Here is the flow constraint equation:

tanh*tanh' + 1/2 tanh'' = 0

The constraint equation ensures that the assets to liabilities are no arbitrage. Adjust rates occurs when the asset to liability is in error, as determined by taking the first and second differences of deposits and loans, as they occur. Eventually the constraint deviates from zero by the uncertainty, and rates are sterilized, yes, the banking term.  Putting rates back into no arbitrage is sterilization.

What is x in the tanh?
That will be integers multiple of log(phi), starting with 0Phi implies a finite connected network, which is additive and segments the hyperbolic angles into discrete Lucas angles.  That is the condition needed. These angles should fall out of the equilibrium conditions.  The currency banker occupies the first two or three angles, and the banking network subdivides the remainder of the tanh curve with multiples.

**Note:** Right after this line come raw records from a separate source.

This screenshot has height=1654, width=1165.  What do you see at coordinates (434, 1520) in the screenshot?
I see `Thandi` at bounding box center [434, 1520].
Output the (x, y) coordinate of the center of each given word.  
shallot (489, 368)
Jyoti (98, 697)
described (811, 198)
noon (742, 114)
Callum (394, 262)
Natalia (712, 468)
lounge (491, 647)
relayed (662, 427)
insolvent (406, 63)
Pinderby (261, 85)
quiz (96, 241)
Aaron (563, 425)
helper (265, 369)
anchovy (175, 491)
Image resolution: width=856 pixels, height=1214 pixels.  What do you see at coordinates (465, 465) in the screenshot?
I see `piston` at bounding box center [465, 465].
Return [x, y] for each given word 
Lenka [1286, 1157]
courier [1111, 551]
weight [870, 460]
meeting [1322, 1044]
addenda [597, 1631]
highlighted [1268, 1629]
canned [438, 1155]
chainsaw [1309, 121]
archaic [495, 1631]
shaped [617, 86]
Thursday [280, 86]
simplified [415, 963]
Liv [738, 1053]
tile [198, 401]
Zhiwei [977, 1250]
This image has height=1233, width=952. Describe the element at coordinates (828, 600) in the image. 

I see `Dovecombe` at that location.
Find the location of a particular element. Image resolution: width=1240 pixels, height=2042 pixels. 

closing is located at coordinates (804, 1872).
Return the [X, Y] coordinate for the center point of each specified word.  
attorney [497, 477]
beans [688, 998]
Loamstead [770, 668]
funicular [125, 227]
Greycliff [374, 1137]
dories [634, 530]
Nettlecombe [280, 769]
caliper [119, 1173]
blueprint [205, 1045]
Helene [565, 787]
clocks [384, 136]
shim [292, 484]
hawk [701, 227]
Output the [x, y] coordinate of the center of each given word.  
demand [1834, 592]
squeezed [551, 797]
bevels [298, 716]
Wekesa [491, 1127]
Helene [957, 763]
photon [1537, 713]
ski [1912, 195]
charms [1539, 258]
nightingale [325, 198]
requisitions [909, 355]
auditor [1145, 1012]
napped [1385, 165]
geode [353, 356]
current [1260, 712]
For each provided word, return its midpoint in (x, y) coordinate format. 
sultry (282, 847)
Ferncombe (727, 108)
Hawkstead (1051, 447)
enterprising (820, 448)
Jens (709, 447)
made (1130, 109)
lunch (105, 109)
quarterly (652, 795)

OK, what is the deal with two loan rates?

Everything operates exactly the same, the currency bankers has one deposit rate two loan rates.  The currency banker monitors both loan portfolios  for the no arbitrage constraint. The first loan to deposit that is out of balance will be sterilized with a rate adjustments for both the deposit and loan, as if the second loan balance was completely ignored. In other words, the unadjusted loan portfolio becomes a shared liability for the whole network, bankers will be aware that it may be closer or farther from balance relative to the adjusted rate.  The banker then continues, simply adjusting whatever loan rate becomes out of balance.

Why two loan portfolios?

Because the  currency banker is serving in a large complicated economy and want to approach the operating angle of 1.5 * ln(phi), which gives the best operating range to simulate Euler's number.  When that point is reached then Phi, euler and pi, the three trenscendentals, will be best matched and permanent Brownian motion operates within the capability of the aggregate. 

This will work much better then anything that came out of the MIT basket weavers club! I know this will work because I have seen the work on tanh used by our brilliant mathematicians, too numerous to mention.  But if you are a large corporation, go find one of these mathematicians and hire them with a very large salary.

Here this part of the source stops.